#### TASK INSTRUCTIONS:
Would you output the lines from the one containing "Viewport: 692px width, 503px height." through the final line of the entries, exactly and with pictures omitted?

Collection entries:
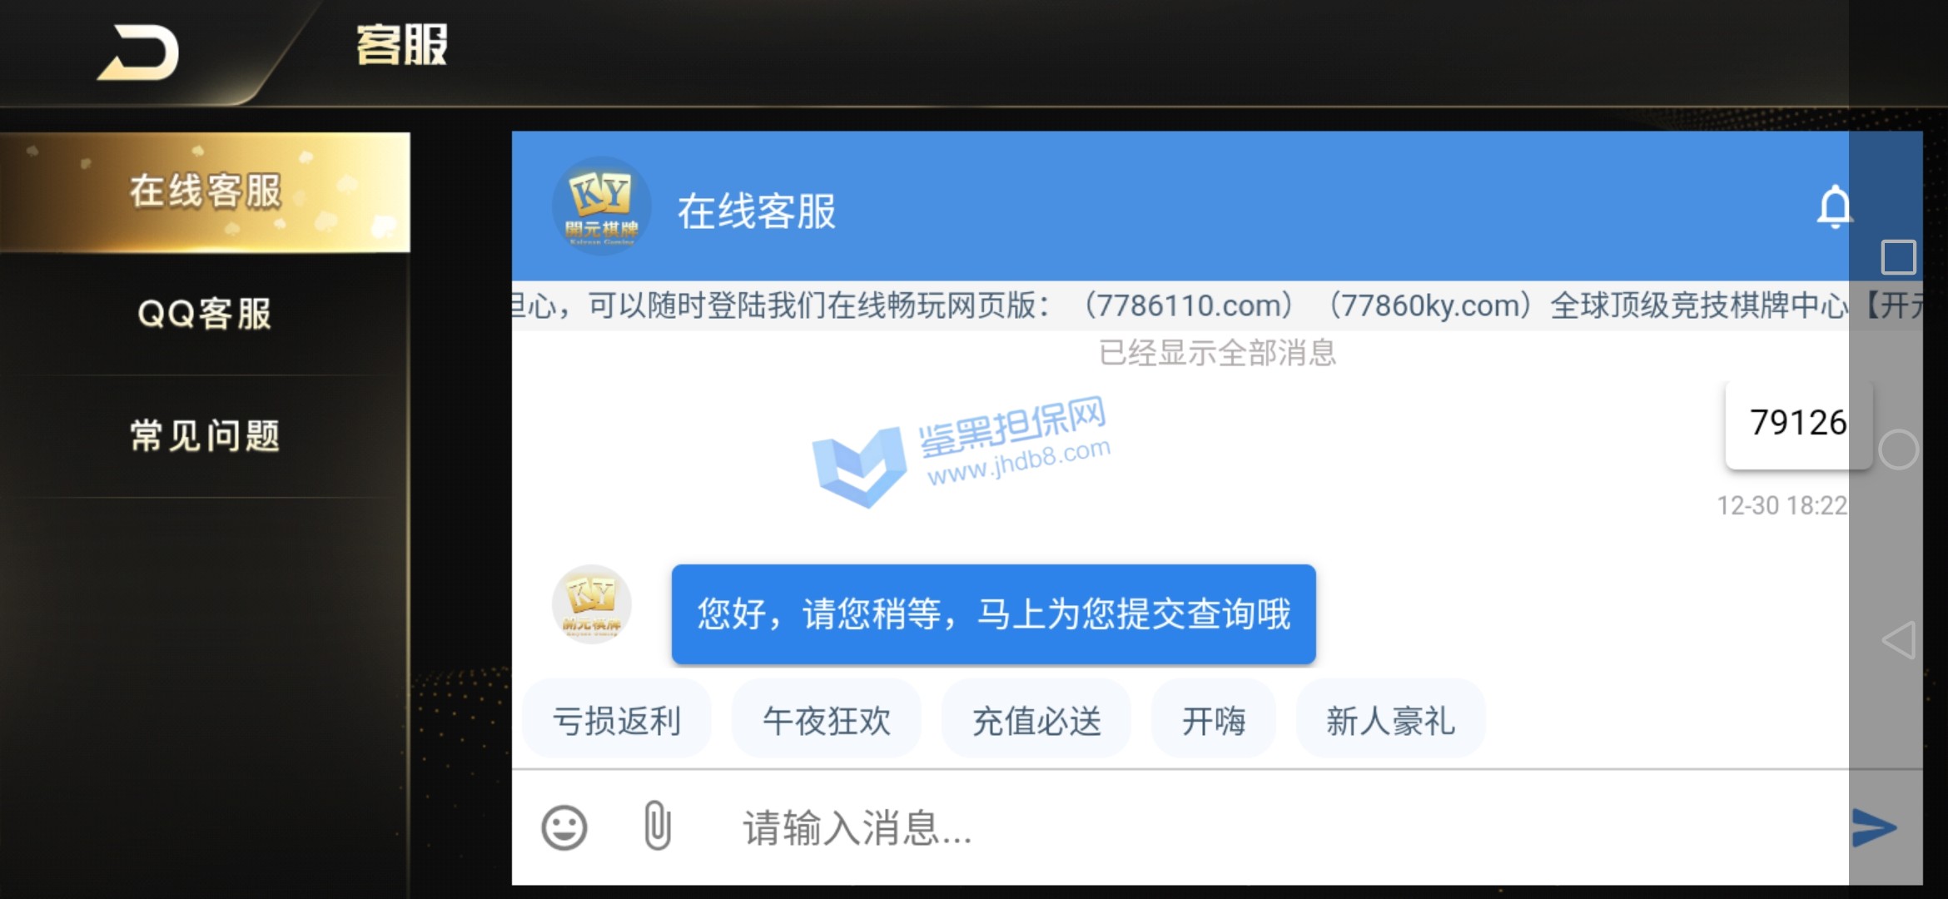This screenshot has height=899, width=1948.
Task: Tap Android recent apps square button
Action: 1898,257
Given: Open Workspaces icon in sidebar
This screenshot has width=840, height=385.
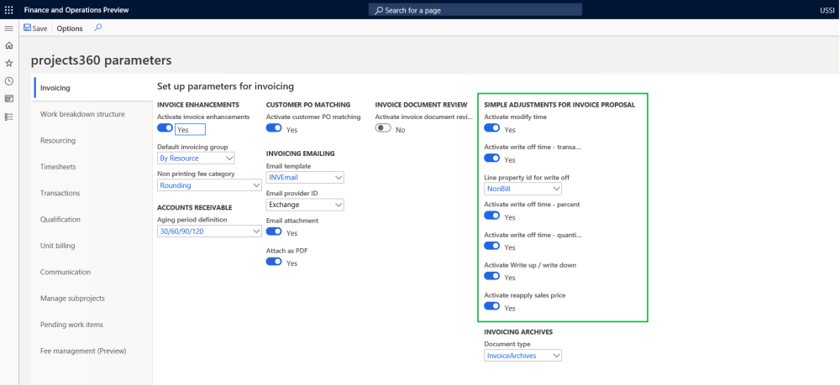Looking at the screenshot, I should point(8,99).
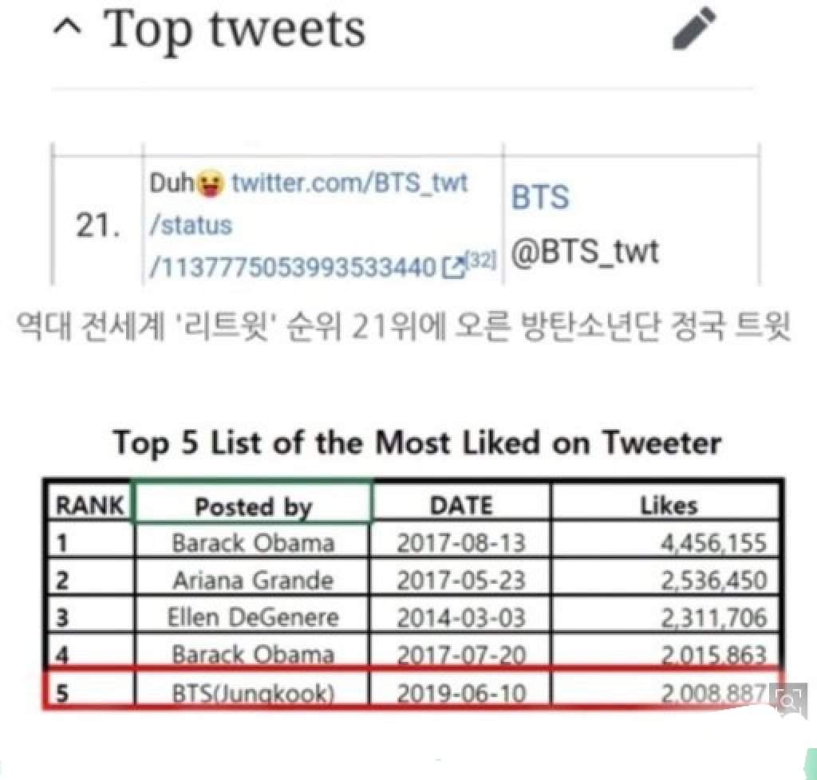This screenshot has width=817, height=780.
Task: Click the Top tweets heading
Action: pyautogui.click(x=234, y=30)
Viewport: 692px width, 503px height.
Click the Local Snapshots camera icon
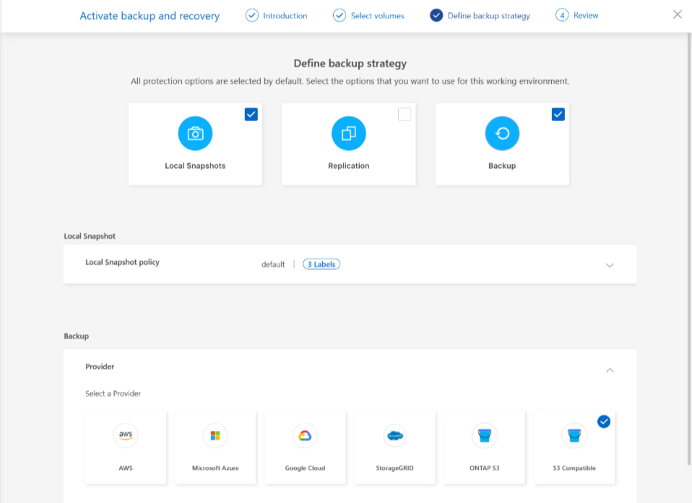pos(195,134)
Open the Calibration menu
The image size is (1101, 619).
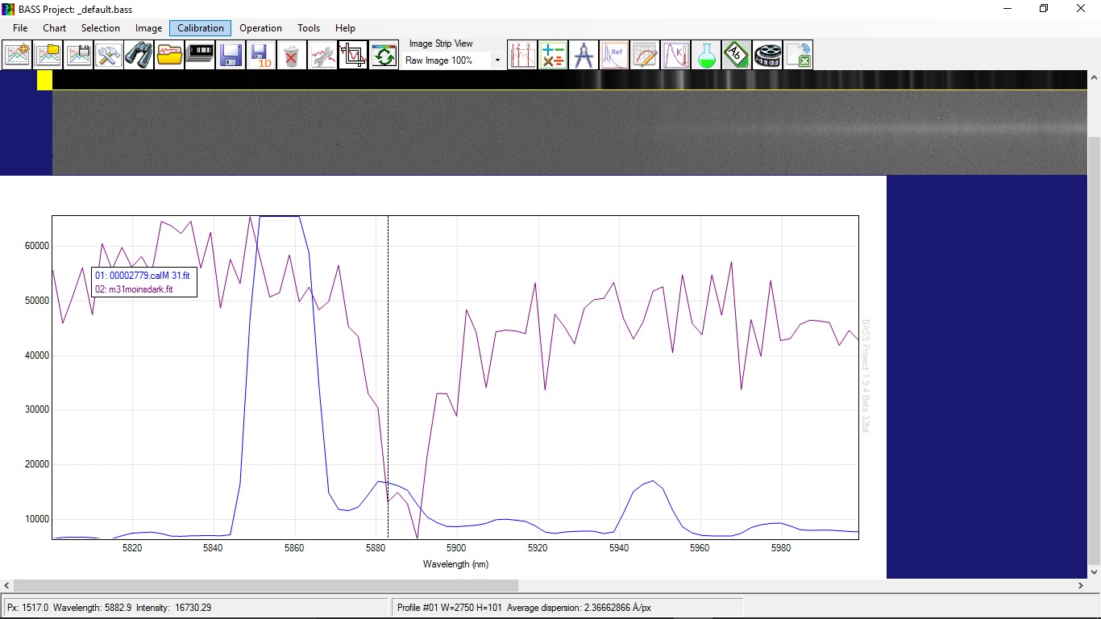pos(201,28)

#### SOLUTION TO THIS EXERCISE:
Viewport: 692px width, 503px height.
Click the Local Snapshots camera icon
pos(195,134)
Open the Calibration menu
The image size is (1101, 619).
pos(201,28)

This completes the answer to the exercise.